Gentle Reader. It has been awhile. So. I think we need to have a chat about growing kale, don’t you?
But first. Look at what I’ve been busy with. 🙂
So many of my gardening dreams have come true in this hoop house that we built four years ago. There is no heat in there, except for solar heat on sunny days. I have experimented this year in pushing the seasonal growing envelope in new ways. For instance, see the pansies and violas in the hooped frame above? I planted those last September! It was just an experiment. But it actually worked out very well. They sailed through our winter (admittedly, a very mild one) with just a couple of pieces of plastic tossed over them when it got especially cold.
I’ve been picking edible flowers and selling them to restaurants in the city for nearly two years now, and with those fall-planted pansies and violas, I can now say that I grow–and harvest!–edible flowers twelve months out of the year. In the likes of Nebraska, mind you! This is a fun discovery for me. You know, of course, that I enjoy growing things very much indeed. 🙂
Every year–every season, even!–is a big experiment, which is part of what I love so much about gardening. You don’t ever have every puzzle figured out. Well . . . I don’t. What works well one year may fail miserably and humiliatingly the next. This keeps gardening from getting boring or predictable. It gives me something to ponder, when I wake up in the middle of the night! It keeps me from getting arrogant or know-it-all-y, too.

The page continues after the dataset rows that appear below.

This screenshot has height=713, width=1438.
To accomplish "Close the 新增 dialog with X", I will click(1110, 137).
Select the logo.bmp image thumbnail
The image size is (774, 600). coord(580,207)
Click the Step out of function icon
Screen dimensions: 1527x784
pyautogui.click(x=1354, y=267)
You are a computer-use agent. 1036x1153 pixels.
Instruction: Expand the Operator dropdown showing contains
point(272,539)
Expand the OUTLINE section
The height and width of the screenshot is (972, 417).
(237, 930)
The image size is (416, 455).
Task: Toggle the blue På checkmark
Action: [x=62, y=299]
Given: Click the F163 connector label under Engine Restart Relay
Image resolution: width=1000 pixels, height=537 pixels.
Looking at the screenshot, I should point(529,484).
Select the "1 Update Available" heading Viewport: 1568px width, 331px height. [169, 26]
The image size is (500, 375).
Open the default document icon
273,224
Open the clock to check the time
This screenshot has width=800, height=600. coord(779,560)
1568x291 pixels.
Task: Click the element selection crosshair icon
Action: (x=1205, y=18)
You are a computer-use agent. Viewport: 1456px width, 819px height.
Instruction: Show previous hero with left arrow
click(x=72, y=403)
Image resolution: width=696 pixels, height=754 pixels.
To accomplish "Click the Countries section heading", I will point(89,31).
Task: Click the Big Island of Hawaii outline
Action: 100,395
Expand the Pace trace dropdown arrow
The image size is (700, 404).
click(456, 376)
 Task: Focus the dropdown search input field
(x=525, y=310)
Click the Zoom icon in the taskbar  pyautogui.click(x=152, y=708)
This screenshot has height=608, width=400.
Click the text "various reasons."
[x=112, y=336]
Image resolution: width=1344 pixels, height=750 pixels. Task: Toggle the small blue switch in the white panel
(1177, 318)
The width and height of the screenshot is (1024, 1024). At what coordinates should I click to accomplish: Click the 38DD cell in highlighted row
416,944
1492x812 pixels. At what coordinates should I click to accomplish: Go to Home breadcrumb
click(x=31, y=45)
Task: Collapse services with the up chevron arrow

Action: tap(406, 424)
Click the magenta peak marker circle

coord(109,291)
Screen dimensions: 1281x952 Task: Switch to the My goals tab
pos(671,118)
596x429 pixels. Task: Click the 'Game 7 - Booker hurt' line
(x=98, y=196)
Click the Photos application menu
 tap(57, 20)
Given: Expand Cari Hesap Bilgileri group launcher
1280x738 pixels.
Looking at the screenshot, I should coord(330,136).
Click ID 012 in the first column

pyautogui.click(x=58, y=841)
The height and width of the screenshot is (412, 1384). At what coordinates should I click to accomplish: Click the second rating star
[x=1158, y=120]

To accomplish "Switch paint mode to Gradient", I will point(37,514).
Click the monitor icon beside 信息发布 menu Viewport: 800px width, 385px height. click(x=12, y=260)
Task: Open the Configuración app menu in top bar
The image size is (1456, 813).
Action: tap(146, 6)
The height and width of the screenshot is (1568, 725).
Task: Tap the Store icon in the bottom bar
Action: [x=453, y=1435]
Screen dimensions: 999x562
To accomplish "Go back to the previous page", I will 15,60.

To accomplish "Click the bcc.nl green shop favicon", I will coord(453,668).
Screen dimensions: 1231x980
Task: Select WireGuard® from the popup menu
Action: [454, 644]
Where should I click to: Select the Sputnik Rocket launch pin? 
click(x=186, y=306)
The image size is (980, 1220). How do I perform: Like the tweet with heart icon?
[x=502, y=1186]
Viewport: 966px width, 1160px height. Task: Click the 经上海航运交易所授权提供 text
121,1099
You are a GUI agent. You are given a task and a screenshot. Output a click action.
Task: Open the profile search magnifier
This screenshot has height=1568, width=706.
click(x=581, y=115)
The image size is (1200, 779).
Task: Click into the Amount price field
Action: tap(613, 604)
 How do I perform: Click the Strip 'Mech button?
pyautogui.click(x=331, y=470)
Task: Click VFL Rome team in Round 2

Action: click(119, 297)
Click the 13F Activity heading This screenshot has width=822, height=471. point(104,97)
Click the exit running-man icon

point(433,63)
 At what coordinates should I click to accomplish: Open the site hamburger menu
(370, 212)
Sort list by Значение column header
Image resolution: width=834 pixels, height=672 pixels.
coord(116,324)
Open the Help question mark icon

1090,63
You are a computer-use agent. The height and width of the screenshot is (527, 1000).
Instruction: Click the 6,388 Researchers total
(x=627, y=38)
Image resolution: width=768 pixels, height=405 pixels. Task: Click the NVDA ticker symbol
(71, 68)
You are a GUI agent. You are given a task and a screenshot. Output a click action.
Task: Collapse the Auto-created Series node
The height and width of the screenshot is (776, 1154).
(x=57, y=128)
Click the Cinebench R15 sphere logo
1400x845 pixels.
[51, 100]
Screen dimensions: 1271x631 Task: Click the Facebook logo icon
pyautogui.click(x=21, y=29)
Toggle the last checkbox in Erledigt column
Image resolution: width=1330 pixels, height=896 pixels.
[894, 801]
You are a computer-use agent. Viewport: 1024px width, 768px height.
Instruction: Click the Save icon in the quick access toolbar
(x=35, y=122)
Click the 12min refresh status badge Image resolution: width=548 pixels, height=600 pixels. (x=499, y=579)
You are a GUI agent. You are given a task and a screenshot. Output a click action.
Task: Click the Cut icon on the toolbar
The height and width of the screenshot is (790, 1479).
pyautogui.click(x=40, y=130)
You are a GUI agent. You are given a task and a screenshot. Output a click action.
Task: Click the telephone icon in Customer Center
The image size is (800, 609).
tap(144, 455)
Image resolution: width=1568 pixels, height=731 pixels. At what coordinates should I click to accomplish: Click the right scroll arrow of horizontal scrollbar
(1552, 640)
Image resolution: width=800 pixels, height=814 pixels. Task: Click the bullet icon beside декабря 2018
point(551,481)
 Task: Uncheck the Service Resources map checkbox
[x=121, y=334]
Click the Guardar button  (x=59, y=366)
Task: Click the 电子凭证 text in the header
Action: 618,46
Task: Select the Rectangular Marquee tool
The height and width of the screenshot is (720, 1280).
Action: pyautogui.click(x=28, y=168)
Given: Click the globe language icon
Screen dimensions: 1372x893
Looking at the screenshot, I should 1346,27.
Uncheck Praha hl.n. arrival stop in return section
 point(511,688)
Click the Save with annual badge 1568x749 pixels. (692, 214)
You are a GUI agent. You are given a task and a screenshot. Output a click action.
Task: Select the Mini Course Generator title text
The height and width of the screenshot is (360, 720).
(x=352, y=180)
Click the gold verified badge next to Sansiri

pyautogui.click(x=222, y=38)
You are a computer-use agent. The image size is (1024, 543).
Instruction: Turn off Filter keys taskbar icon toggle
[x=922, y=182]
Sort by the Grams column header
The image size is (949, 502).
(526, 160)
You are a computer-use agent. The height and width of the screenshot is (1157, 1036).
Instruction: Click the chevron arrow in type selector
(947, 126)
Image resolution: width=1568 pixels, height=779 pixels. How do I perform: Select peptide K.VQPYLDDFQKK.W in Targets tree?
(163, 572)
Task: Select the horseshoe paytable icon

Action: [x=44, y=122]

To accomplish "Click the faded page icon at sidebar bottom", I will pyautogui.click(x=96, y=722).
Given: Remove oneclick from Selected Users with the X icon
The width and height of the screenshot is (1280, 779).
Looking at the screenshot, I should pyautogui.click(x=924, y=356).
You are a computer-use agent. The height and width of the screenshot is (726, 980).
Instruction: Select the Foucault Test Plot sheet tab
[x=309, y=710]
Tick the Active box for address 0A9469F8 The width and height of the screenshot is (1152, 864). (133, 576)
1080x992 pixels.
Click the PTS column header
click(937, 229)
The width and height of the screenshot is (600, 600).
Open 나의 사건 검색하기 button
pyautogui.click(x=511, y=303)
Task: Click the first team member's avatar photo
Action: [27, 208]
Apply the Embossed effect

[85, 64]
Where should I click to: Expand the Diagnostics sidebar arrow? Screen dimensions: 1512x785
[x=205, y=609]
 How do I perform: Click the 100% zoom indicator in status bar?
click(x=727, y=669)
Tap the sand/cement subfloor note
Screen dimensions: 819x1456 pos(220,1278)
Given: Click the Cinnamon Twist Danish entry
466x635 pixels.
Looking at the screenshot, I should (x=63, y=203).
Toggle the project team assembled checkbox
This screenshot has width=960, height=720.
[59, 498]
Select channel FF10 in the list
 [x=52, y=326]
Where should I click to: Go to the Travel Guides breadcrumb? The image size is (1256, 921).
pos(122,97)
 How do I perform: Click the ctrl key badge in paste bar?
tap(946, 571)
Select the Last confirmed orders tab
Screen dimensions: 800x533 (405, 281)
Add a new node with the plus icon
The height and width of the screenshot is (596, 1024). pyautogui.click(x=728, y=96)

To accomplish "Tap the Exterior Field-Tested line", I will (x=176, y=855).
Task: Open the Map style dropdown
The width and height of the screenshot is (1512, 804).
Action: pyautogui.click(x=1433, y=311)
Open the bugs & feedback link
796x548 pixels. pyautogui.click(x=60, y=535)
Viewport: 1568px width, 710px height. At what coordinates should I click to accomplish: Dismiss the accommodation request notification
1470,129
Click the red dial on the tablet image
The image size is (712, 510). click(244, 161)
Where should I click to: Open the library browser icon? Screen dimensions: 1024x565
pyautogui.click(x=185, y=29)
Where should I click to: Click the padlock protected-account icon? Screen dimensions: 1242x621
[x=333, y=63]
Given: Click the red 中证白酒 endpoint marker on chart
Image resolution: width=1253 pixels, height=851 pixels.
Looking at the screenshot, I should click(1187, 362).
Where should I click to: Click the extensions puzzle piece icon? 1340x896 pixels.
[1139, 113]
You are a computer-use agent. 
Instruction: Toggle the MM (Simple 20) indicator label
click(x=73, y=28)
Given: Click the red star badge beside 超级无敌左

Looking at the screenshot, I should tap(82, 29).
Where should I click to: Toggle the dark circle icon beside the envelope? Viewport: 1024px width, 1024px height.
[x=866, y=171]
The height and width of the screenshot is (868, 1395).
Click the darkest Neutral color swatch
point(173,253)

Gardening . . . it is that boy in high school, the one that you can’t figure out if he likes you or not, so you can’t stop thinking about him. Will he turn your way, give you a winning smile, and then ask you out on a bonafide date? Or will he turn his back and go the other way, slipping his arm around that saucy blond cheerleader? (I’ll admit it’s a bit of a stretch, but if you think about it long enough it might make sense!*cough*)
Edible flowers aren’t the only crops that are very happy in my hoop house in this early spring, getting to the point of this post (with a sheepish *wince*).
Here comes the point in this post where I need to give a bit of credit-where-credit-is-due. I feel a little squeamish taking the credit for these fabulous cool-weather greens that are growing so beautifully in my hoop house. I had planted spinach and a few other experimental greens in plug trays in January, but then we dived into Melodrama Season, and I knew that gardening would take the back burner to this:
. . . for most of January and February (happily, but still).
Our annual melodrama is a delicious black hole that sucks me in–it always is a bit of a surprise, but shouldn’t be!–and then spits me out, dazed, exhausted, and amnesiac, afterwards.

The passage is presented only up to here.